▸ Pixel coordinate grounding data:
· · · · ·

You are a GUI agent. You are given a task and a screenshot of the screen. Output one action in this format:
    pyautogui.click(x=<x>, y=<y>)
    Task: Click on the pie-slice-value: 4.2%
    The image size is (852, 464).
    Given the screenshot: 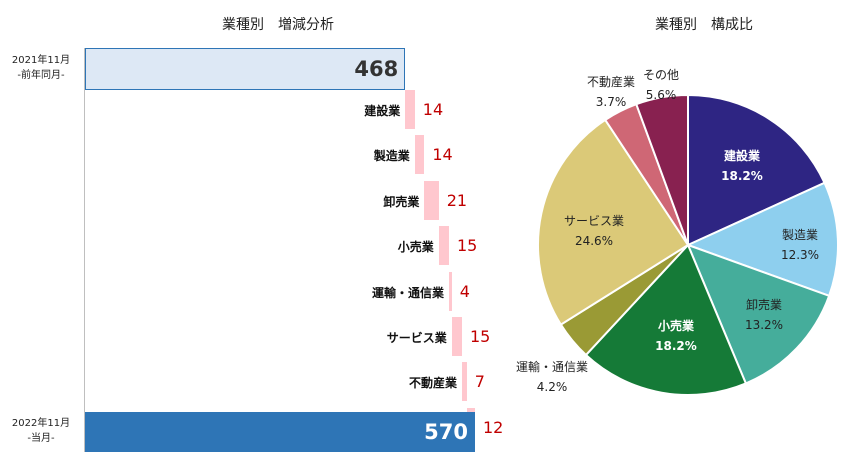 What is the action you would take?
    pyautogui.click(x=552, y=387)
    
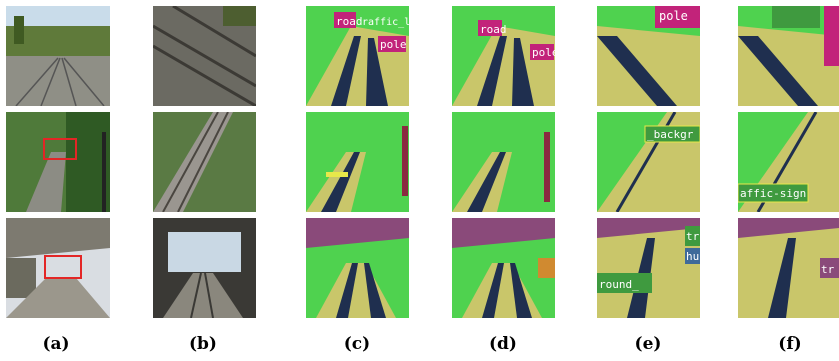  Describe the element at coordinates (358, 268) in the screenshot. I see `seg-c-row3` at that location.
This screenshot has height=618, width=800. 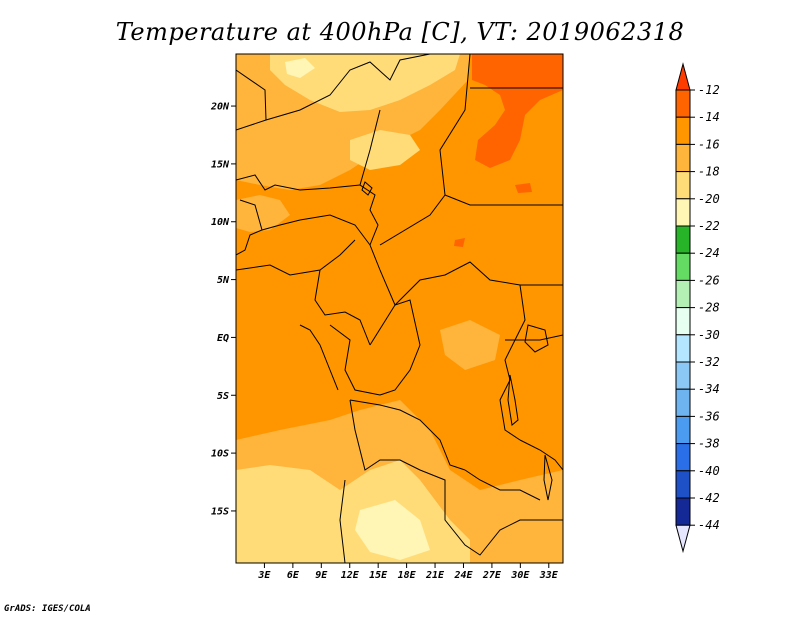 What do you see at coordinates (518, 111) in the screenshot?
I see `field-region-12-14-northeast` at bounding box center [518, 111].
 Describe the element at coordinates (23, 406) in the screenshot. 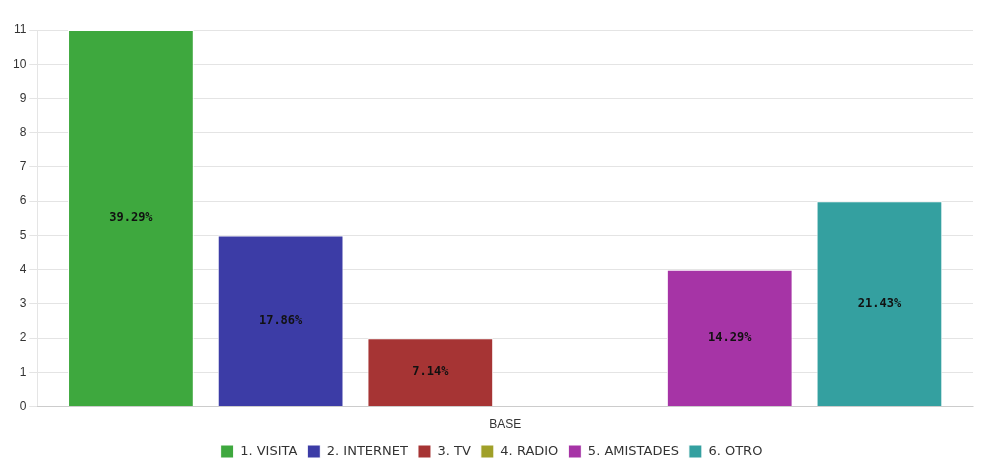

I see `y-tick-label: 0` at that location.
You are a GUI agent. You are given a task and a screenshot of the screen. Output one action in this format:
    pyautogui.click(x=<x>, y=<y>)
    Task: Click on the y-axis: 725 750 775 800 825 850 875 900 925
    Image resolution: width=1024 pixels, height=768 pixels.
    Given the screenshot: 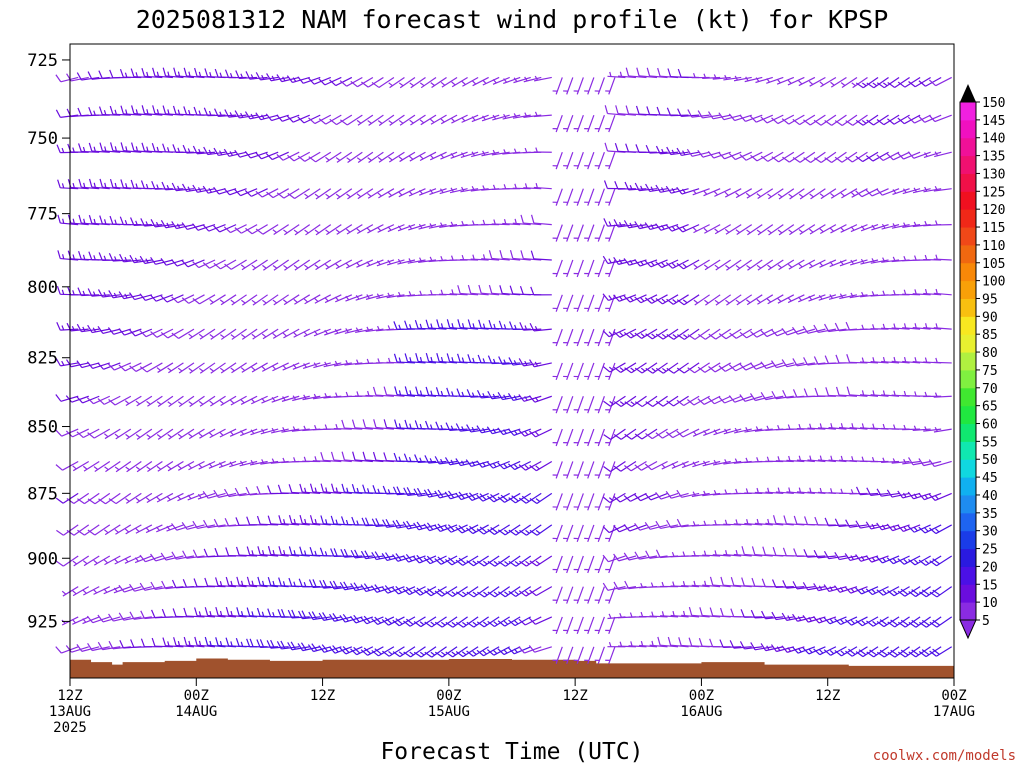 What is the action you would take?
    pyautogui.click(x=48, y=342)
    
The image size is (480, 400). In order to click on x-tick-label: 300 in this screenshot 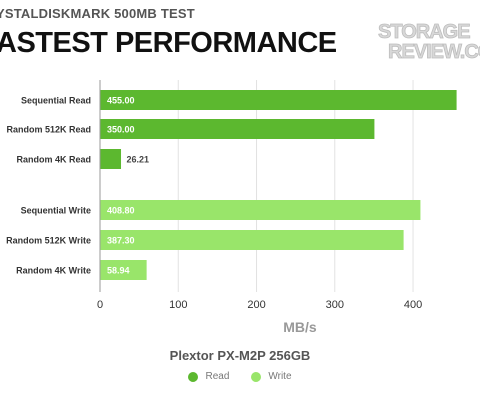, I will do `click(335, 305)`.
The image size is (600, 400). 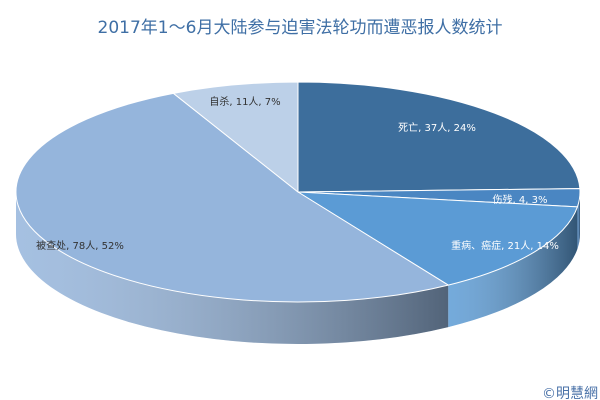 What do you see at coordinates (244, 102) in the screenshot?
I see `data-label: 自杀, 11人, 7%` at bounding box center [244, 102].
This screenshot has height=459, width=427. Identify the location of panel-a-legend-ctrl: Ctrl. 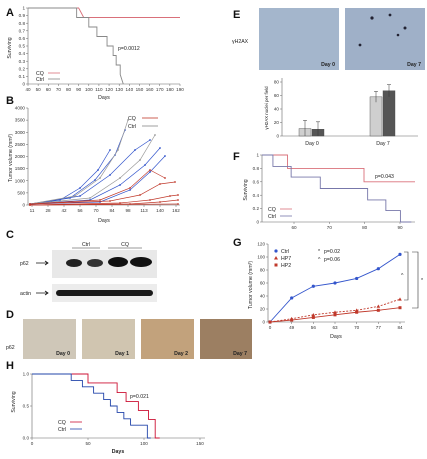
(40, 80).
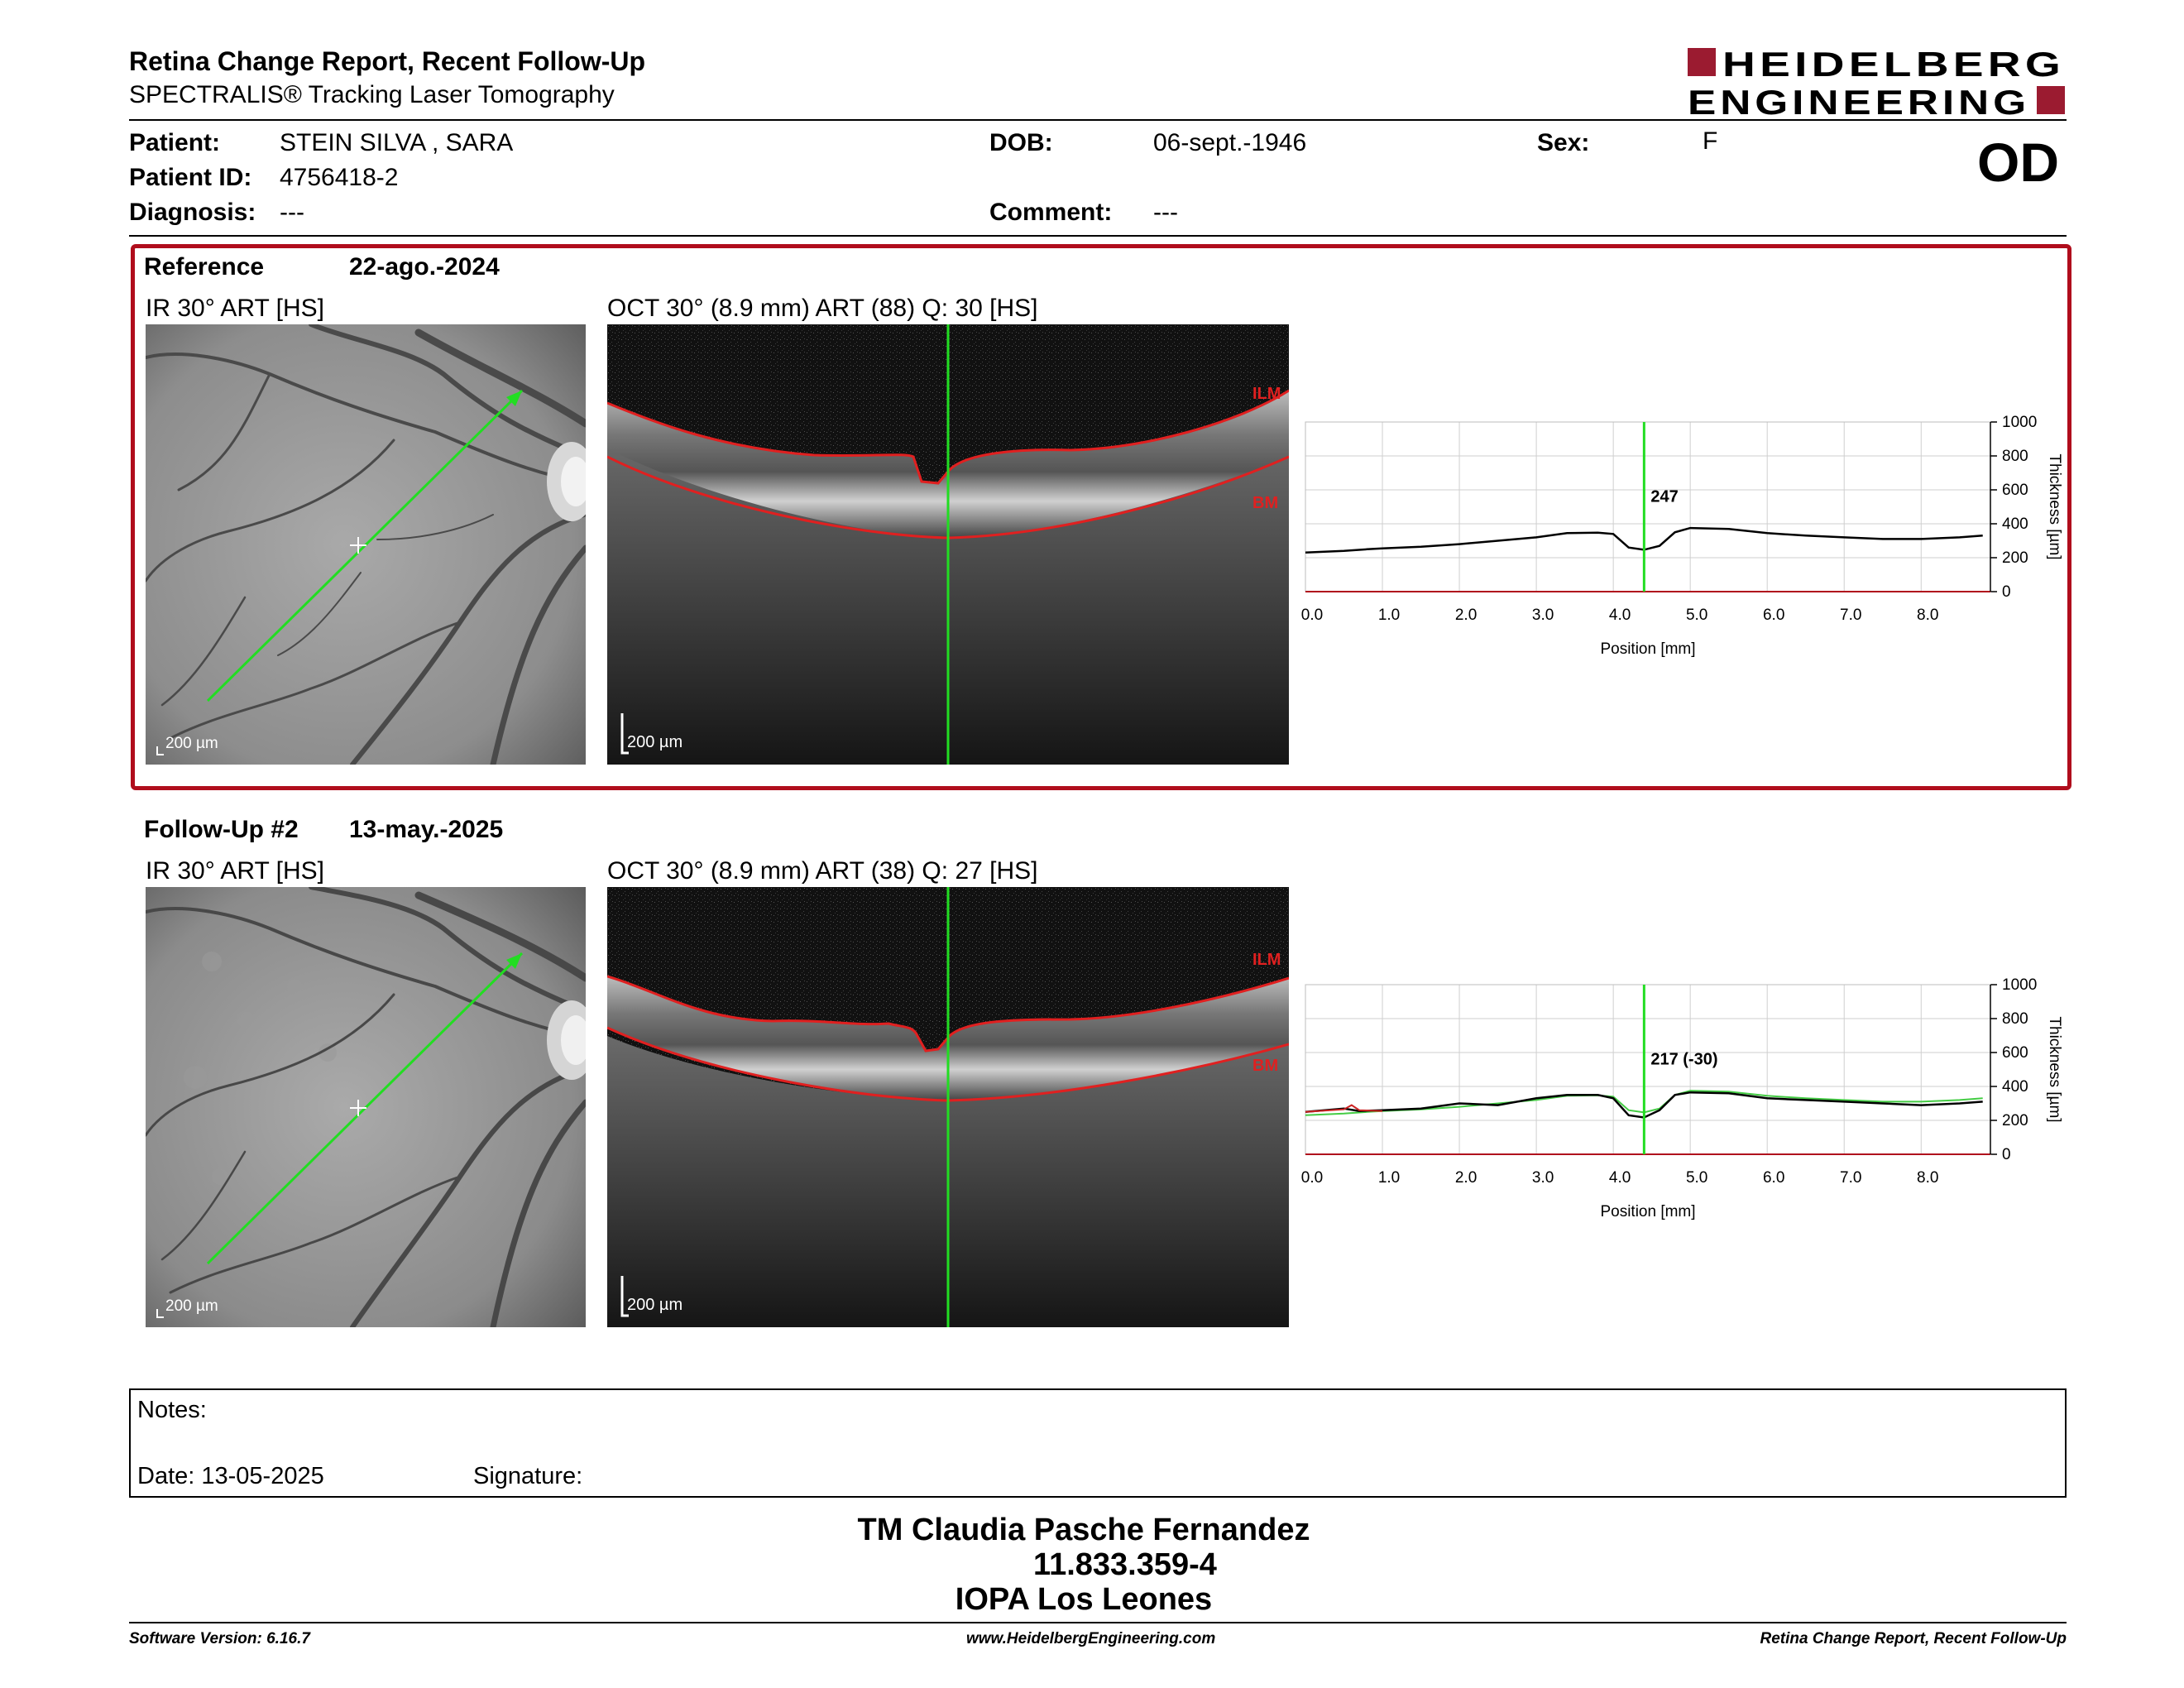 The image size is (2184, 1688). Describe the element at coordinates (822, 871) in the screenshot. I see `followup-oct-caption: OCT 30° (8.9 mm) ART (38) Q: 27 [HS]` at that location.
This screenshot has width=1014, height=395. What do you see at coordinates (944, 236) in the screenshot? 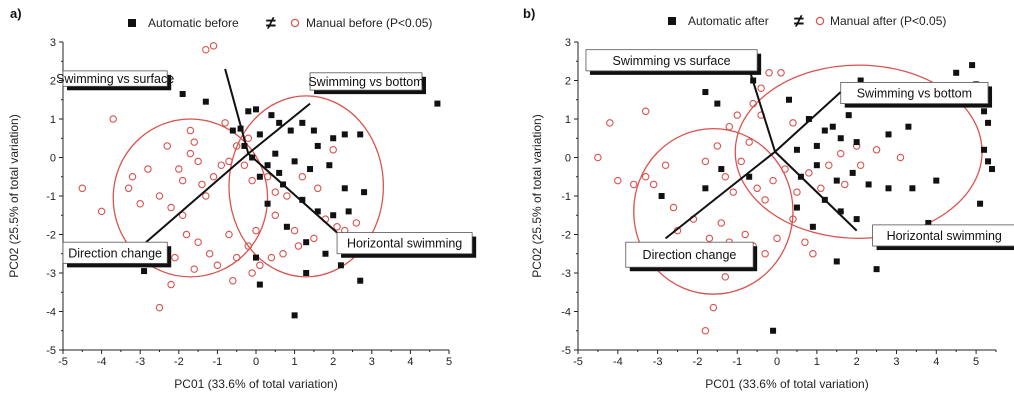
I see `vector-label: Horizontal swimming` at bounding box center [944, 236].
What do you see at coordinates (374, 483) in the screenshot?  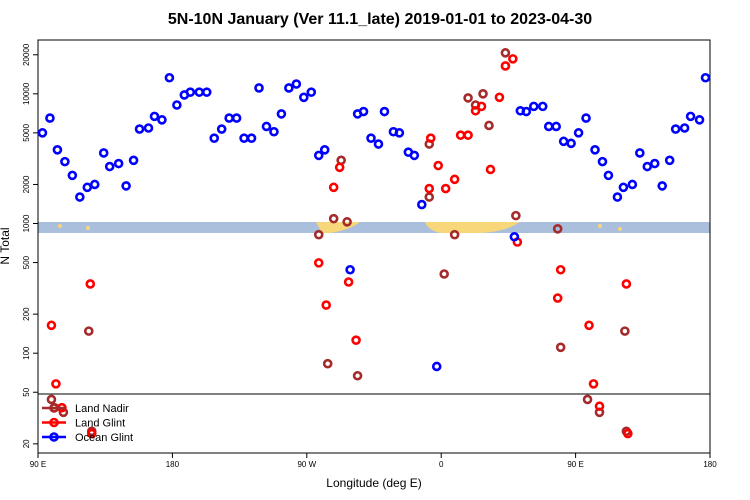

· · · · ·

▸ Your instructions:
Can you locate every line in the data above that contains the string "pyautogui" and copy each one out in full?

▸ Output:
    pyautogui.click(x=<x>, y=<y>)
    pyautogui.click(x=552, y=387)
    pyautogui.click(x=<x>, y=<y>)
    pyautogui.click(x=48, y=342)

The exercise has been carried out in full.